The `difftopk` library provides different differentiable sorting and ranking methods as well as a wrapper for using them
in a `TopKCrossEntropyLoss`. `difftopk` builds on PyTorch.
Paper @ [ArXiv](https://arxiv.org/abs/2206.07290),
Video @ [Youtube](https://www.youtube.com/watch?v=J-lZV72DCic).
## 💻 Installation
`difftopk` can be installed via pip from PyPI with
```shell
pip install difftopk
```
### Sparse Computation
For the functionality of evaluating the differentiable topk operators in a sparse way, the package `torch-sparse` has to be installed.
This can be done, e.g., via
```shell
pip install torch-scatter torch-sparse -f https://data.pyg.org/whl/torch-1.13.0+cpu.html
```
For more information on how to install `torch-sparse`, see [here](https://github.com/rusty1s/pytorch_sparse#installation).

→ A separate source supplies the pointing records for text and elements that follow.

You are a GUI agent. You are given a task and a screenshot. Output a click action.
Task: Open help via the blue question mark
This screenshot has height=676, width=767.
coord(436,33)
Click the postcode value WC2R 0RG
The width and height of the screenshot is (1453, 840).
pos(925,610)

### Example for Full Installation from Scratch and with all Dependencies
<details>
<summary>(<i>click to expand</i>)</summary>
Depending on your system, the following commands will have to be adjusted.
```shell
virtualenv -p python3 .env_topk
. .env_topk/bin/activate
pip install boto3 numpy requests scikit-learn tqdm
pip install torch==1.13.0+cu116 torchvision==0.14.0+cu116 -f https://download.pytorch.org/whl/torch_stable.html
pip install diffsort
# optional for torch-sparse
FORCE_CUDA=1 pip install --no-cache-dir torch-scatter torch-sparse -f https://data.pyg.org/whl/torch-1.13.0+cu116.html
pip install .
```
</details>
---
## 👩💻 Documentation
The `difftopk` library provides of differentiable sorting and ranking methods as well as a wrapper for using them in a
`TopKCrossEntropyLoss`. The differentiable sorting and ranking methods included are:
* Variants of Differentiable Sorting Networks
* `bitonic` Bitonic Differentiable Sorting Networks (sparse)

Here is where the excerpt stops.